El evangelio se refiere a dos fenómenos muy particulares y paralelos entre sí: 1.- al errado y bastante común prejuicio de que, por ejemplo, todo rico y/o todo individuo famoso y/o poderoso es un ser lleno de virtudes y cualidades excepcionales, cuando eso no es necesariamente cierto (tristemente y con extrema frecuencia, vemos horribles y perversos ejemplos de justo lo contrario -gente en extremo famosa, rica y/o poderosa que dista bastante de la bondad y de la virtud, por decir lo menos); y: 2.- Que una de las manifestaciones más inequívocas e universales de una buena persona es su afán y/o instinto de ayudar desinteresadamente a todos los demás.
De la primera de las dos partes, se desprende el más estridente y común equívoco al intentar interpretar adecuadamente los textos sagrados: una mala persona, por grande que sea, en realidad es diminuta (es decir, ni lo rica ni lo famosa ni lo poderosa hará necesariamente que desaparezca, como por acto de magia, su genuina malevolencia) o, visto de otra manera, si lo que quieres en particular es ser una mejor persona, tu crecimiento moral y/o espiritual debería ser entonces tu objetivo central a perseguir, no el ir al gimnasio 18 horas al día o el engrosar aún más tu billetera, etc., pues eso seguramente podrá ser muy correcto para alcanzar otro tipo de metas, pero no exactamente aquella que tú mismo te has propuesto alcanzar, y misma que, por cierto, es sin duda la más importante entre todas las que existen y puedan llegar a existir); en cambio, una buena persona, cuya existencia misma no puede más que inclinarse, de forma natural y/o espontánea, a servir amorosa y desinteresadamente a su prójimo y a sus seres amados, será un individuo verdaderamente grande, por pequeña que pudiera ser su cuenta bancaria, el tamaño de sus músculos y/o el número de seguidores dentro de sus respectivas redes sociales.
Así de simple.
¿Y cómo nos enseña el Mesías, por cierto, a diferenciar a un hombre bueno de uno malo?
Nada menos que a través de sus frutos (es decir, sus acciones concretas, así como a la respectiva calidad moral y/o ética intrínseca a las mismas).
En pocas palabras, sencillamente no se puede ser una persona decente y, al mismo tiempo, patear al hermano desamparado.
Y aunque tal vez el hipócrita y malvado pueda hacer justo lo contrario (es decir, darle pan al hermano hambriento de forma hipócrita e interesada, tan sólo para blanquear las apariencias del nauseabundo sepulcro que él mismo en realidad es), el Cristo pareciera pedirnos la debida paciencia y escrutinio para discernir con éxito entre el trigo y la cizaña, pues al estar constantemente atentos al actuar de aquel malévolo individuo, más temprano que tarde, éste terminará por descarapelar la bella cáscara de sus frutos, dejando a la vista de todos, la tóxica putrefacción en el interior de los mismos.

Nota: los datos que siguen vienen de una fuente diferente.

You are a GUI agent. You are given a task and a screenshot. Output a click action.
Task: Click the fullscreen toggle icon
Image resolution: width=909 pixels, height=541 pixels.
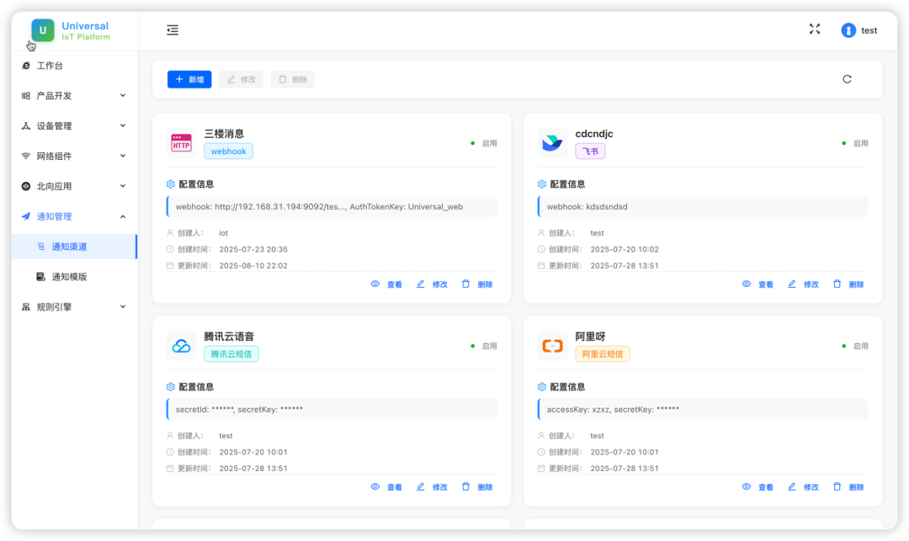click(x=814, y=29)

Es entonces, el amor genuino hacia todos nuestros hermanos (y no tan sólo dentro del plano intelectual, ideológico y/o de nuestro discurso, sino materializado de forma tangible por medio de nuestras buenas obras, llevadas a cabo, a su vez, gracias a una auténtica vocación de servicio para con ellos), la prueba auténtica de la grandeza humana, sin importar que aquel que sostenga semejantes y tan cimeras virtudes sea sumamente pequeño (es decir, que sea un total desconocido, sin poderes ni talentos especiales, ni ninguna influencia política en particular, ni tampoco un nombre que brille entre las exclusivas listas de los empresarios más ricos del planeta y/o las de los artistas más apuestos y carismáticos de la historia).